Les primates non humains ne sont pas les seuls animaux dont le passé peut être appréhendé par les techniques développées par l’archéologie. Même lorsqu’elles n’utilisent pas d’outils susceptibles de résister au temps, certaines espèces peuvent laisser des traces qui sont autant d’archives à déchiffrer.
Au début des années 1990, débarquant en Antarctique, Steven Emslie a ainsi immédiatement frappé par les monticules de cailloux amassés par les manchots Adélie dans les colonies abandonnées. “J’ai une formation en archéologie, j’ai donc examiné ces monticules comme le ferait un archéologue pour un site culturel, explique le chercheur, aujourd’hui professeur de biologie marine à l’université de Caroline du Nord (Wilmington). Je voulais savoir s’ils contenaient des os préservés et d’autres tissus qui pourraient être analysés au fil du temps, et cela s’est avéré exact. »
De là est né son projet de “paléohistoire des pingouins”, qui continue à ce jour – il est revenu il y a quelques jours d’une mission en Antarctique. L’objectif est d’utiliser diverses méthodes archéologiques pour décrire le passé de ces animaux et l’évolution de l’écosystème dans lequel ils vivaient.

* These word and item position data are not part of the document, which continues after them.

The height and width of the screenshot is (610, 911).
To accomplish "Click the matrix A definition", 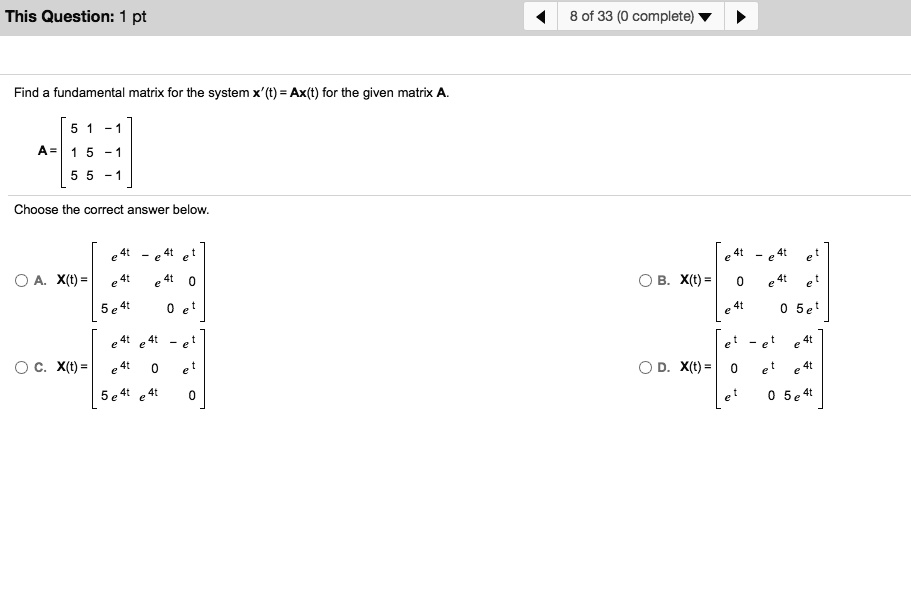I will [x=90, y=153].
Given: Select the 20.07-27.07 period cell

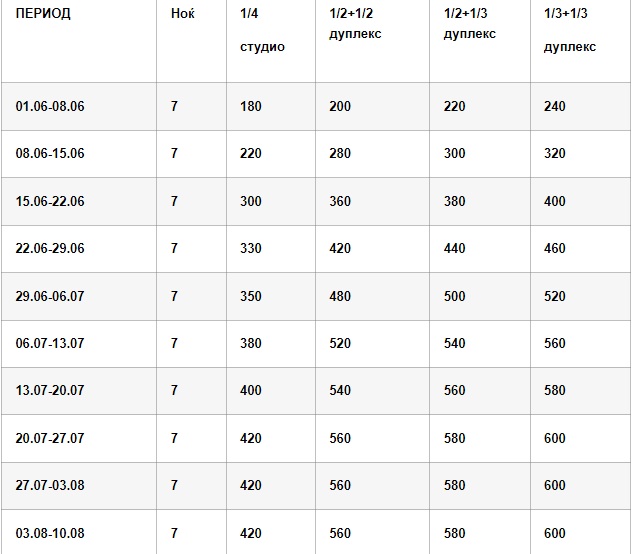Looking at the screenshot, I should tap(50, 439).

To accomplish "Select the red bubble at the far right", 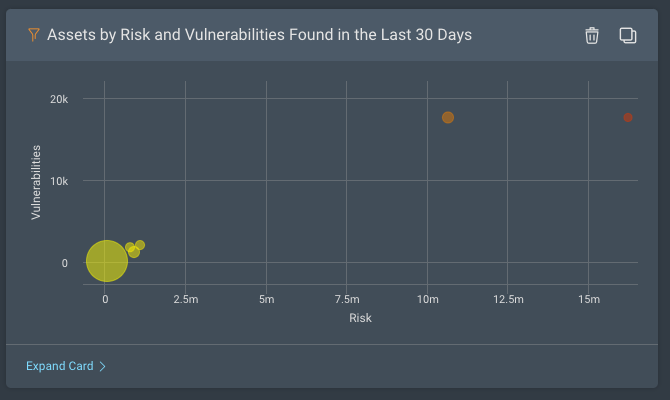I will [628, 118].
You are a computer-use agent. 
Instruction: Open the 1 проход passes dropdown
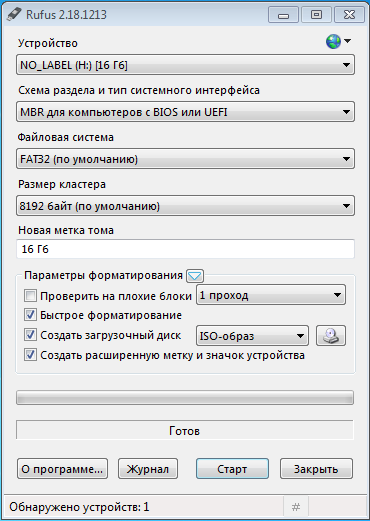tap(271, 295)
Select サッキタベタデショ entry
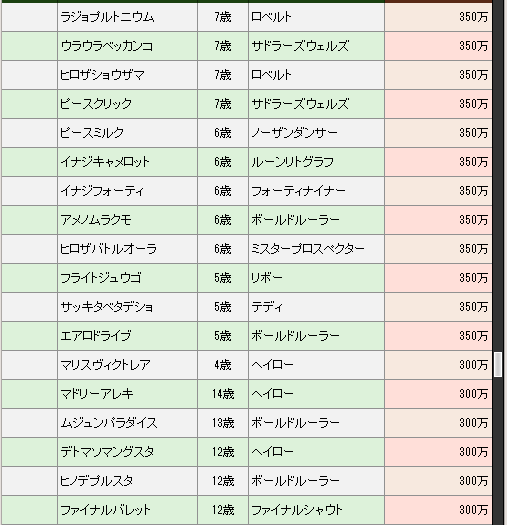This screenshot has height=525, width=507. 246,307
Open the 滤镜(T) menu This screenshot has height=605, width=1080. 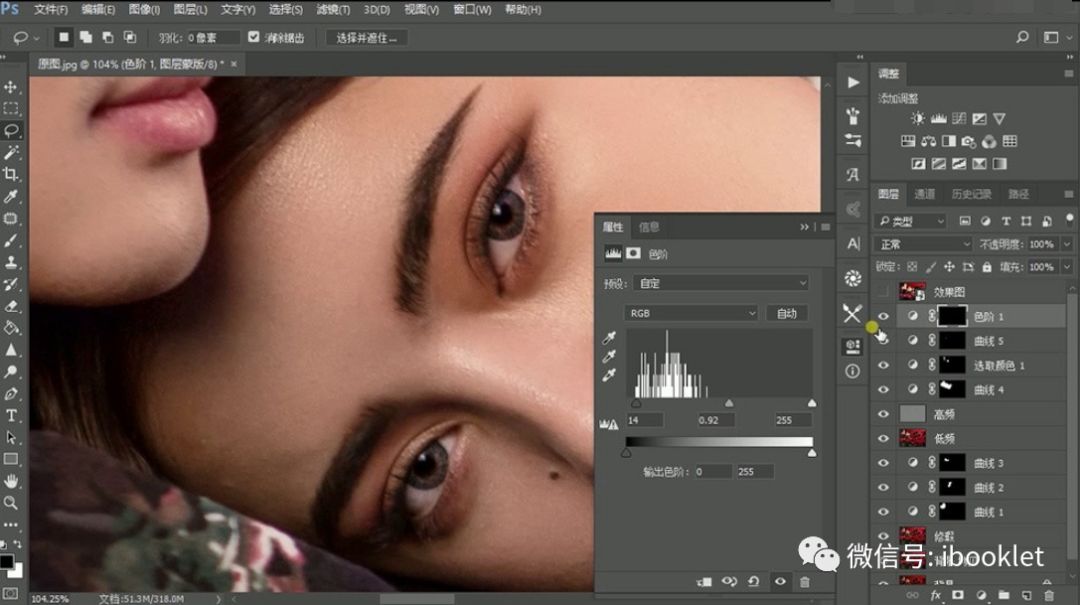pyautogui.click(x=328, y=10)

Steven Emslie a “appliqué ces méthodes pour creuser dans les monticules et récupérer des restes organiques, y compris des proies de manchots, des arêtes de poisson, des otolithes et des” becs “de calmar. [Il] faire[t] faire appel à la datation au radiocarbone pour déterminer l’histoire de l’occupation passée par les manchots ». “J’utilise maintenant les tissus pour des analyses d’isotopes stables afin d’évaluer le régime alimentaire et les lieux d’alimentation dans le passé, en particulier la façon dont ces lieux ont changé avec le changement climatique”précise le chercheur, qui s’intéresse à deux autres espèces de manchots, le papou et le manchot à jugulaire, eux aussi momifiés au milieu du guano par les rigueurs antarctiques.
Changement alimentaire
Le premier à avoir eu la prescience de l’intérêt de ces archives naturelles figées fut peut-être le météorologue belge Louis Bernacchi. Le 17 février 1899, alors qu’il s’apprête à participer à son premier hivernage sur le continent antarctique, il est frappé par les milliers de cadavres de jeunes manchots tués par un coup de froid sur le cap Adare, à l’entrée de la mer de Ross, qui abrite toujours la plus grande colonie de manchots Adélie. “Dans des milliers d’années, si cette espèce devait disparaître, ces restes gelés et couverts de débris seront la preuve de ce qui existait autrefois dans ces régions gelées”écrit-il dans son journal.